** Start of Data to use **

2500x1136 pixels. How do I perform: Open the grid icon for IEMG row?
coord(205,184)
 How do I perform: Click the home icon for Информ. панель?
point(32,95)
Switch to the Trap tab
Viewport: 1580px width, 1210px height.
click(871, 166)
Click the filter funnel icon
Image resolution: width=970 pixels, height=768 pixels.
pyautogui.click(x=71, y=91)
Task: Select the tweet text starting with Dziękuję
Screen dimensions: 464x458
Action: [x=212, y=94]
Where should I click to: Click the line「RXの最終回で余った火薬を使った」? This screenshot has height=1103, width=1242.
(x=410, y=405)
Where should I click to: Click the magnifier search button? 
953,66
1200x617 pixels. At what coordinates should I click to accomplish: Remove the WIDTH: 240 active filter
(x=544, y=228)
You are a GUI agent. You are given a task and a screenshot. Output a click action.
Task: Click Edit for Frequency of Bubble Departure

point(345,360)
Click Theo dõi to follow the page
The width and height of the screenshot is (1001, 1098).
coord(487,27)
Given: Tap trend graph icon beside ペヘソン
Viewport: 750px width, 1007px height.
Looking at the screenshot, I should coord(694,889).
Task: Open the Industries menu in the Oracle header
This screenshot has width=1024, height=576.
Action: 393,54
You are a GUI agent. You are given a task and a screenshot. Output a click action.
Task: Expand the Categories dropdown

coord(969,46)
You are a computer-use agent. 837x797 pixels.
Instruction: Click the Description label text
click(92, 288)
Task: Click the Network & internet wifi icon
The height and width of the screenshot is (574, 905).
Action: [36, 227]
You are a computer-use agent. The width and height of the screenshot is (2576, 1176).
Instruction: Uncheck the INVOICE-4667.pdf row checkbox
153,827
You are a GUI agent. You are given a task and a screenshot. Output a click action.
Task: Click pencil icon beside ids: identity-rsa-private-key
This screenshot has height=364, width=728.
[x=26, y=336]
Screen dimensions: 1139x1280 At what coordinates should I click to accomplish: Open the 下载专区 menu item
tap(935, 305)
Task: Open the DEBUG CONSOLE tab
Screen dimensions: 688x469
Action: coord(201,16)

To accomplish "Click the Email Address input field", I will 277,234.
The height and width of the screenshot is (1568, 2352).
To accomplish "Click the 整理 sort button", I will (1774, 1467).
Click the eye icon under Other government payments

** End of Data to use **

Reproduce all the items above with "Screen dimensions" replaced by "Display size" wherever it appears, changing nothing else.

2500x1136 pixels. How do I perform: Open the grid icon for IEMG row?
coord(205,184)
 How do I perform: Click the home icon for Информ. панель?
point(32,95)
Switch to the Trap tab
Viewport: 1580px width, 1210px height.
click(871, 166)
Click the filter funnel icon
Image resolution: width=970 pixels, height=768 pixels.
pyautogui.click(x=71, y=91)
Task: Select the tweet text starting with Dziękuję
Display size: 464x458
Action: [x=212, y=94]
Where should I click to: Click the line「RXの最終回で余った火薬を使った」? This screenshot has height=1103, width=1242.
(x=410, y=405)
Where should I click to: Click the magnifier search button? 
953,66
1200x617 pixels. At what coordinates should I click to accomplish: Remove the WIDTH: 240 active filter
(x=544, y=228)
You are a GUI agent. You are given a task and a screenshot. Output a click action.
Task: Click Edit for Frequency of Bubble Departure

point(345,360)
Click Theo dõi to follow the page
The width and height of the screenshot is (1001, 1098).
coord(487,27)
Given: Tap trend graph icon beside ペヘソン
Viewport: 750px width, 1007px height.
Looking at the screenshot, I should coord(694,889).
Task: Open the Industries menu in the Oracle header
This screenshot has width=1024, height=576.
Action: 393,54
You are a GUI agent. You are given a task and a screenshot. Output a click action.
Task: Expand the Categories dropdown

coord(969,46)
You are a computer-use agent. 837x797 pixels.
Instruction: Click the Description label text
click(92, 288)
Task: Click the Network & internet wifi icon
The height and width of the screenshot is (574, 905).
Action: [36, 227]
You are a computer-use agent. The width and height of the screenshot is (2576, 1176).
Instruction: Uncheck the INVOICE-4667.pdf row checkbox
153,827
You are a GUI agent. You are given a task and a screenshot. Output a click action.
Task: Click pencil icon beside ids: identity-rsa-private-key
This screenshot has height=364, width=728.
[x=26, y=336]
Display size: 1139x1280 At what coordinates should I click to accomplish: Open the 下载专区 menu item
tap(935, 305)
Task: Open the DEBUG CONSOLE tab
Display size: 688x469
Action: coord(201,16)

To accomplish "Click the Email Address input field", I will 277,234.
The height and width of the screenshot is (1568, 2352).
To accomplish "Click the 整理 sort button", I will (1774, 1467).
Click the eye icon under Other government payments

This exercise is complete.